One December, I got a taste of the frigid winter life near the
Chinese border. In the process, I came to understand how triumphantly North
Koreans hold their sense of national purity. On the train to Pyongyang from the
Chinese border town of Dandong, I chatted with locals who were curious about me,
my family, my life in Pyongyang, and about what I was doing in their country.
I told them about my wife and my little daughter. Thinking my wife
was from Switzerland, they asked if it was not too difficult for her to adapt
to life in North Korea. I explained, in what turned out to be a faux pas, that
my wife was not Swiss but a Vietnamese woman born in Hanoi. I went on, perhaps
to their discomfort, to explain how Vietnam and North Korea were full of
similarities in both eating habits and culture.
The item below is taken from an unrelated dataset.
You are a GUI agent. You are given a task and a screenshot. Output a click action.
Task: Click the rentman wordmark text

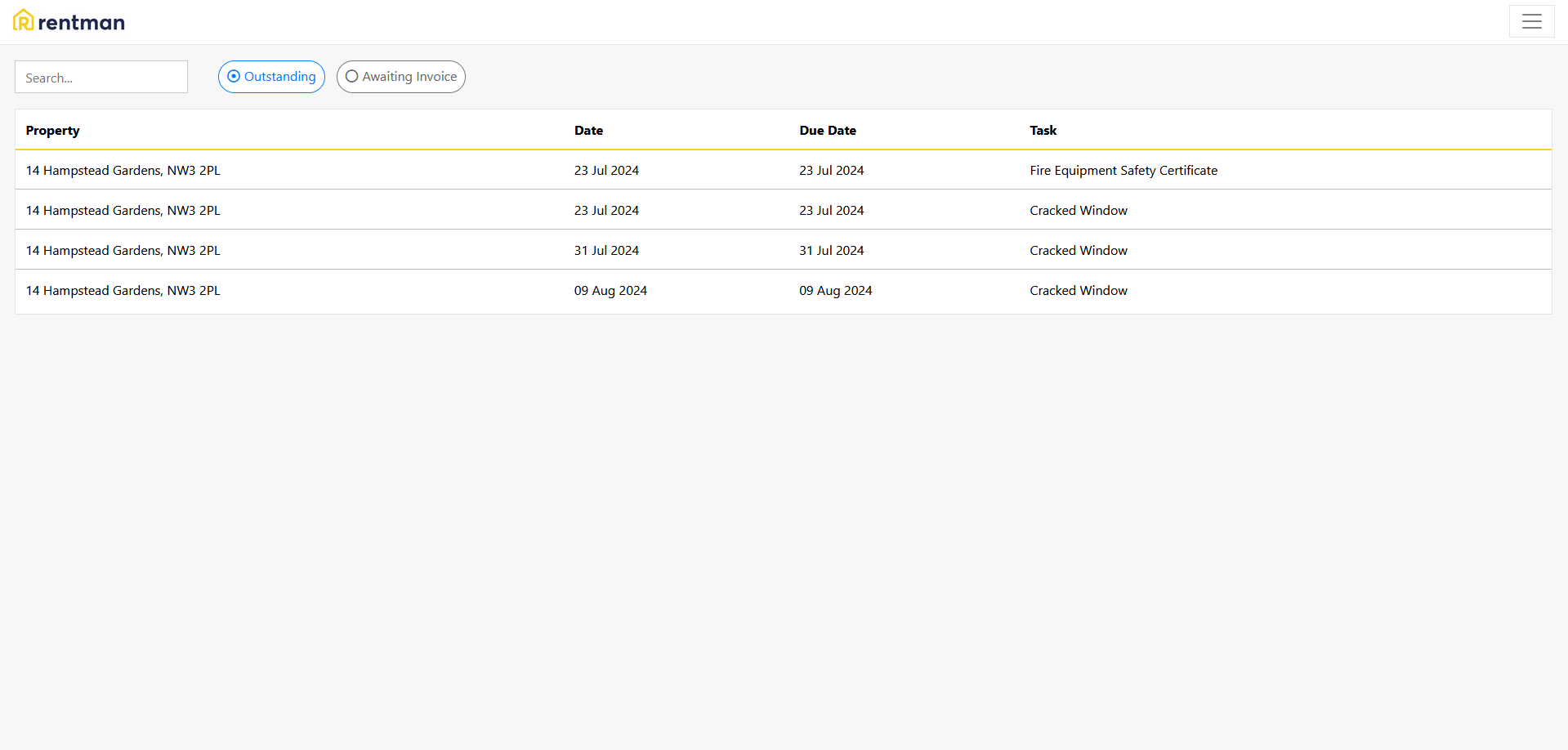point(81,23)
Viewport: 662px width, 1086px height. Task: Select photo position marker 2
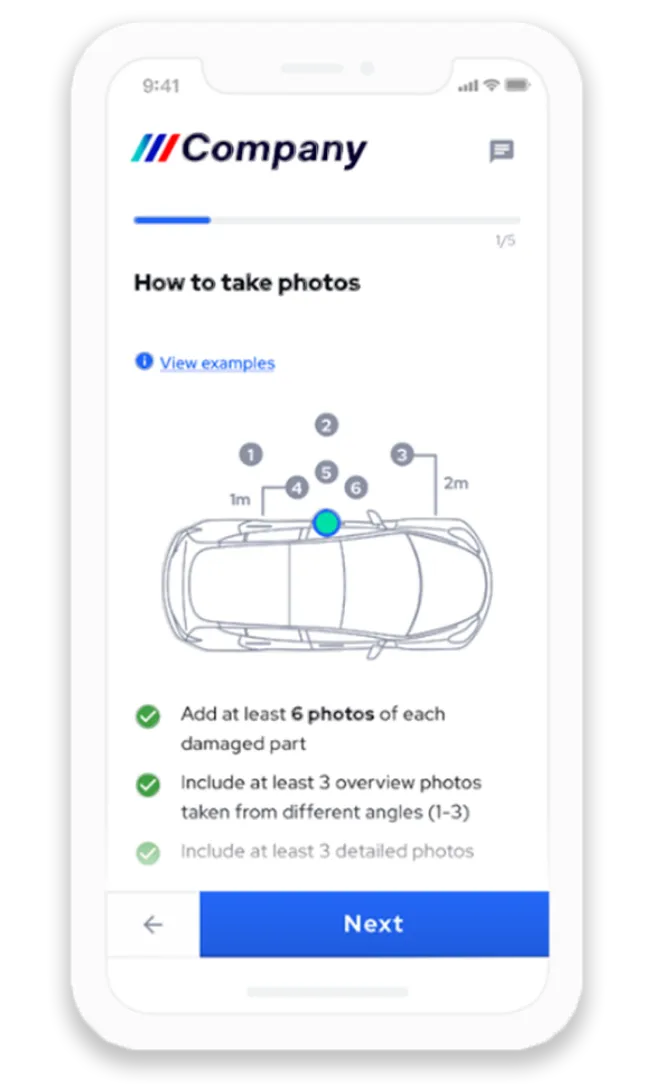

The conversation came to an abrupt halt and I wondered if I had
offended my new acquaintances. Of course I had, I thought. North Koreans are
proud of the purity of their race and their culture, which they believe to be
untainted by decadent foreign influences. They thought that only puppet South
Koreans married foreigners, who were inferior to themselves, and that these
nuptials were a consequence of Western oppression.
My friends were uneasy that a comrade from the capital of the
Vietnamese socialist revolution, an event Americans call the “Vietnam War,”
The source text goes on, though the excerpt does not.